Optimizing CPU Inference Performance

Overview

When running machine learning inference workloads on high core count processors (such as Ampere processors with 80, 128, or more cores), allowing the system to use all available cores can paradoxically lead to degraded performance. This document explains why this happens and how to configure thread limits to achieve optimal inference performance.

The Problem: Thread Contention in High Core Count Systems

Modern server-grade processors offer unprecedented core counts, which is beneficial for many workloads.
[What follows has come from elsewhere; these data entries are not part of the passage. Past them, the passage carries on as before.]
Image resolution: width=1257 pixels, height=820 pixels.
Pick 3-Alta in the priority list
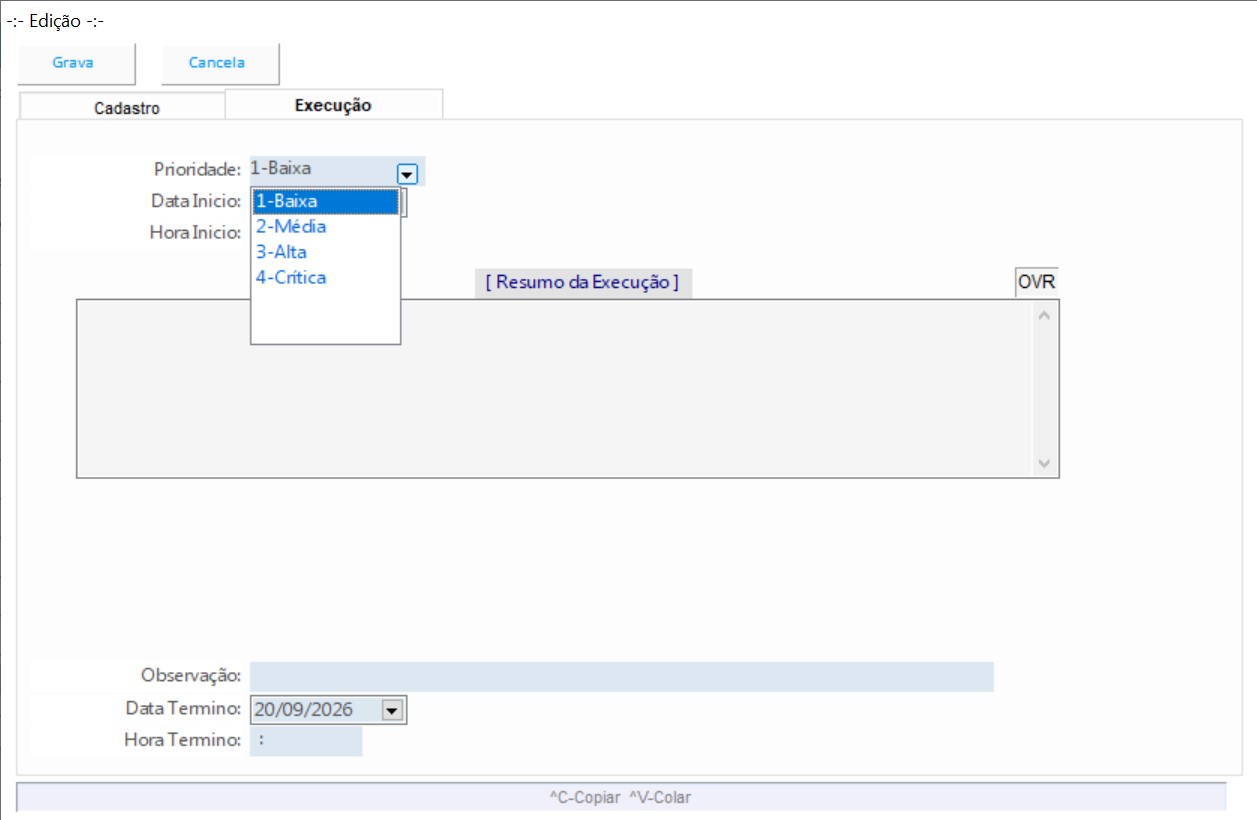281,252
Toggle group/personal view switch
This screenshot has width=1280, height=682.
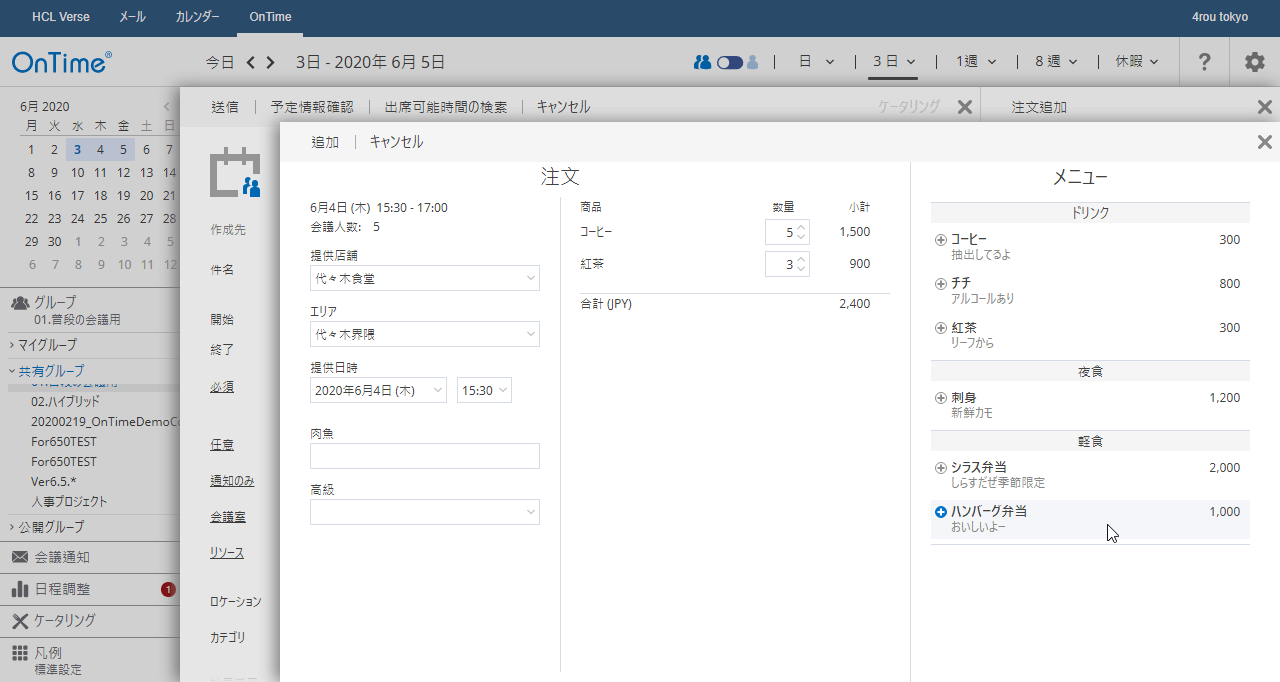(x=729, y=62)
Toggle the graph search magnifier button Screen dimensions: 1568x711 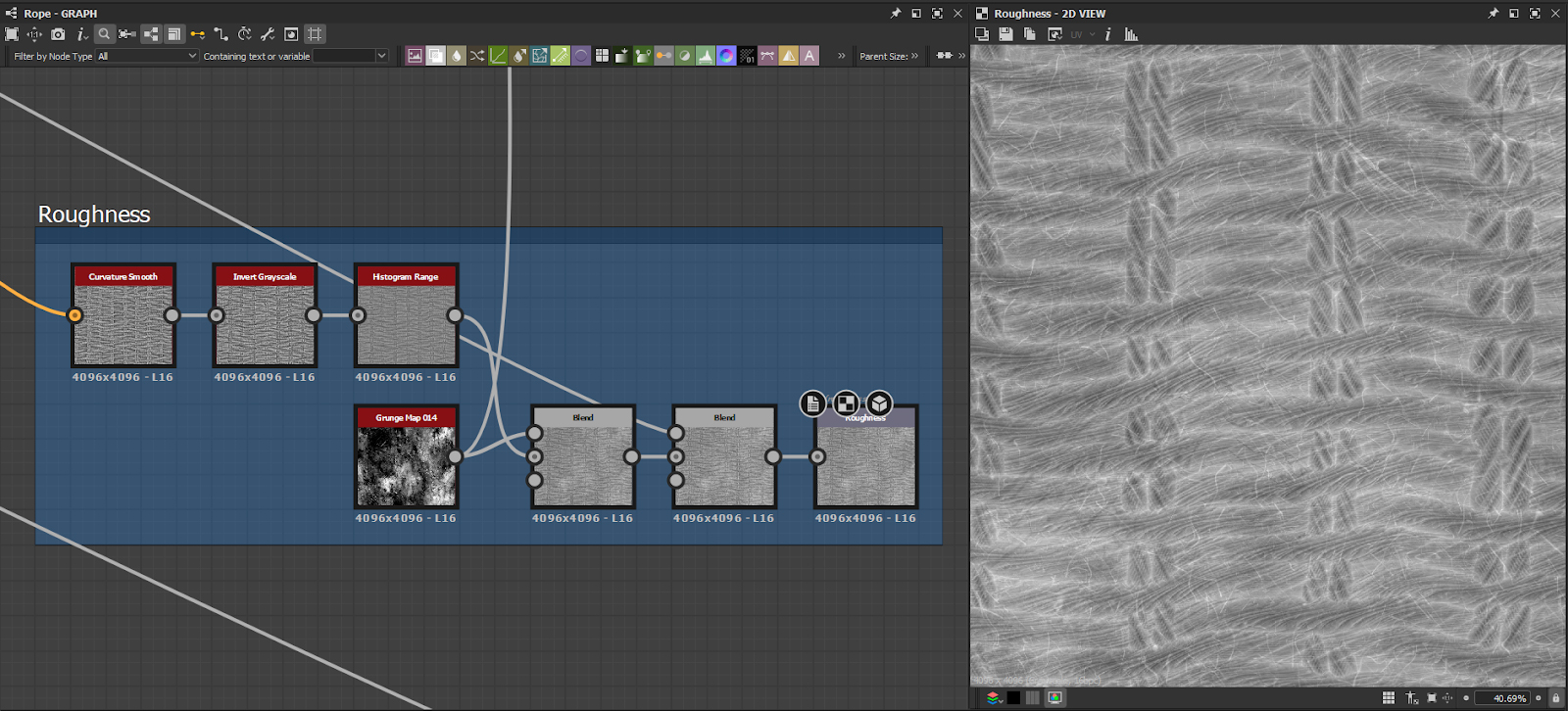tap(104, 34)
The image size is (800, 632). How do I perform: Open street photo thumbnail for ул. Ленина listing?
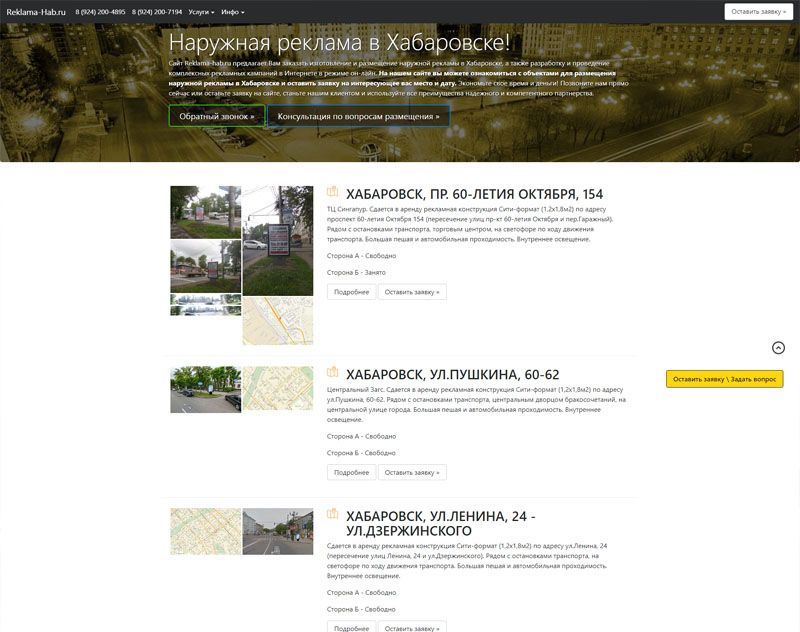coord(278,531)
However, for machine learning inference tasks, particularly with frameworks like Ollama, using all available cores can lead to:

Thread Contention: Too many threads competing for shared resources (memory bandwidth, cache, etc.)
Context Switching Overhead: Increased CPU time spent switching between threads rather than doing useful work
Memory Access Patterns: Inefficient memory access patterns when threads are spread across too many cores
NUMA Effects: Non-Uniform Memory Access penalties when threads are distributed across multiple CPU sockets

These issues can significantly reduce inference throughput and increase latency, especially for large language models (LLMs) that have complex memory access patterns.

Solution: Limiting Thread Count with OLLAMA_MAX_THREADS

To address these performance issues, you can limit the number of threads Ollama uses for inference by setting the OLLAMA_MAX_THREADS environment variable in your Docker Compose configuration.

How to Configure Thread Limits

Add the OLLAMA_MAX_THREADS environment variable to your compose.yaml file in the View directory:

assistant:
  image: viewio/view-assistant:v1.4.0-test
  networks:
    - private
  environment:
    <<: *service-variables
    EMBEDDINGS_PRELOAD_MODELS: "all-MiniLM-L6-v2" # space separated list
    CORS_ORIGINS: "*" # comma separated list of allowed origins
    OLLAMA_MAX_THREADS: 32  # Limit threads for optimal performance
    HF_HOME: "/app/models/"
    #HF_TOKEN: token # huggingface token only for preloading
  stdin_open: true
  tty: true
  volumes:
    - ./working/assistant/logs/:/app/logs/
  restart: unless-stopped
  depends_on:
    pgvector:
      condition: service_healthy

Finding the Optimal Thread Count

The ideal thread count depends on several factors:

Model Size and Architecture: Different models have different computational characteristics
Hardware Configuration: CPU type, memory bandwidth, and cache sizes all affect optimal thread count
Concurrent Workloads: Other applications running on the same system may compete for resources

General Guidelines:

Starting Point: Begin with a value between 32 and 64 threads
Never Exceed Physical Cores: Setting a value higher than your physical core count provides no benefit
Benchmark Different Values: Test performance with different thread counts to find the optimal setting
Consider Per-Model Settings: Optimal thread counts may vary between different models

Performance Testing

To determine the optimal thread count for your specific workload:

Start with a thread count of 32
Run representative inference workloads and measure throughput and latency
Incrementally adjust the thread count (try values like 16, 32, 48, 64)
Select the configuration that provides the best performance for your specific use case

Technical Background

Limiting threads works because machine learning inference, especially for LLMs, often doesn't scale linearly with core count due to:

Memory-Bound Operations: Many ML operations are limited by memory bandwidth rather than compute
Cache Locality: Keeping threads on fewer cores can improve cache hit rates
Reduced Synchronization: Fewer threads means less synchronization overhead

By finding the right balance of threads, you can maximize the useful work done while minimizing the overhead associated with thread management.